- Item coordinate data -
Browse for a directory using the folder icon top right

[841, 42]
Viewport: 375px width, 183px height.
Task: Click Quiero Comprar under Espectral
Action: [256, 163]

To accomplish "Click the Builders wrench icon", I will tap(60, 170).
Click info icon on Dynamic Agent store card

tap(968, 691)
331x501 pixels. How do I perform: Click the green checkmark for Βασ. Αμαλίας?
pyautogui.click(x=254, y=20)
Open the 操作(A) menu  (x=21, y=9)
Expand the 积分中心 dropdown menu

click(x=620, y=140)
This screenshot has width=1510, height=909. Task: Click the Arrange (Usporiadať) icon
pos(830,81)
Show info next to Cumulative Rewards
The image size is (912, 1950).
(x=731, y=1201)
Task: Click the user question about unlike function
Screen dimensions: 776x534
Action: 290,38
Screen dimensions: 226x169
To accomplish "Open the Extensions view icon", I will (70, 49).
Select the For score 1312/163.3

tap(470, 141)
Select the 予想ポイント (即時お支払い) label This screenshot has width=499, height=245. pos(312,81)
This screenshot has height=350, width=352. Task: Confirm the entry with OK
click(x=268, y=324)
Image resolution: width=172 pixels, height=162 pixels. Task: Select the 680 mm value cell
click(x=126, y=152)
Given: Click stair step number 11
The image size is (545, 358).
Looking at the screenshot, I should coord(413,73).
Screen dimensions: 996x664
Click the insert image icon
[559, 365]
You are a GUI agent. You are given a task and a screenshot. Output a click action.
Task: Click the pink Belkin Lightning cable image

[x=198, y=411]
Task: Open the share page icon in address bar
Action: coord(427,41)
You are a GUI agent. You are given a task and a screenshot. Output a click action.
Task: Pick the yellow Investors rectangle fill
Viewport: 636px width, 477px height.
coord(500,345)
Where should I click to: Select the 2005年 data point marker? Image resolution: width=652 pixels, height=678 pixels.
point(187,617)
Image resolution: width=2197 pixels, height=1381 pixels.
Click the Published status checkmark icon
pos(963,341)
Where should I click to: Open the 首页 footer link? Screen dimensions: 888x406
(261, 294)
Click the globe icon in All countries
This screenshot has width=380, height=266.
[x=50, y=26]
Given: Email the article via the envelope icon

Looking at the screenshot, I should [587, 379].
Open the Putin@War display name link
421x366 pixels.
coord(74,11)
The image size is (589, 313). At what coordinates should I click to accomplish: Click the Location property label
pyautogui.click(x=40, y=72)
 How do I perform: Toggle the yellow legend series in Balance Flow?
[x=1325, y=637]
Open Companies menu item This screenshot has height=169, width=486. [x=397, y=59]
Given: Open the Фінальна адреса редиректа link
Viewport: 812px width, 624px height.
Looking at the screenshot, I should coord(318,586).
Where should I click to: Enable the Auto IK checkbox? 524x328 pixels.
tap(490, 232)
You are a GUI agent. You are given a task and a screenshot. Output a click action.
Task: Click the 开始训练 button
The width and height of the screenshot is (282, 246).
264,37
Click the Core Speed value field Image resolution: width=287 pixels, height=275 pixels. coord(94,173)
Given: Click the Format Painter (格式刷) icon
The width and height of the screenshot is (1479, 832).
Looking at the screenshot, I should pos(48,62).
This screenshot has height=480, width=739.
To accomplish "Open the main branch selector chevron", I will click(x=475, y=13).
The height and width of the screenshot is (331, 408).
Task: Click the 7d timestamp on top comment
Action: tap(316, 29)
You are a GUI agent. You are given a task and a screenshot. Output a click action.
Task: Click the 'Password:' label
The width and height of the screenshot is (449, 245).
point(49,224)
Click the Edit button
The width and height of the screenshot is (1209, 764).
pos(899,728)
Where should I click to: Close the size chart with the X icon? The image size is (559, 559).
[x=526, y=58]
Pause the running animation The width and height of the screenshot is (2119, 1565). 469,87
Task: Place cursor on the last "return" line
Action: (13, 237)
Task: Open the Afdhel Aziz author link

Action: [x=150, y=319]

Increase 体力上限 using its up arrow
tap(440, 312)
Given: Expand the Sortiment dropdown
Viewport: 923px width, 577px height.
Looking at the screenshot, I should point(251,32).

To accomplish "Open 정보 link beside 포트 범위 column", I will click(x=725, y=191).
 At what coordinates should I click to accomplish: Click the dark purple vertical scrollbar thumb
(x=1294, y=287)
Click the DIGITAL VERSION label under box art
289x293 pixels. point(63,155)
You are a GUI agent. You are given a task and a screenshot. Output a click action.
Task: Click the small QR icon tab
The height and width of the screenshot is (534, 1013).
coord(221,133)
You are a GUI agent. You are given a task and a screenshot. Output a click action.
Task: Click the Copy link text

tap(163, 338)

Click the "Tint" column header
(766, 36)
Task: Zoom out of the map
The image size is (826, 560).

- Problem to work on -
Collect every line of the rows above that contains the word "menu".

- Solution to the problem -
Open the 操作(A) menu  (x=21, y=9)
Expand the 积分中心 dropdown menu
Open Companies menu item This screenshot has height=169, width=486. [x=397, y=59]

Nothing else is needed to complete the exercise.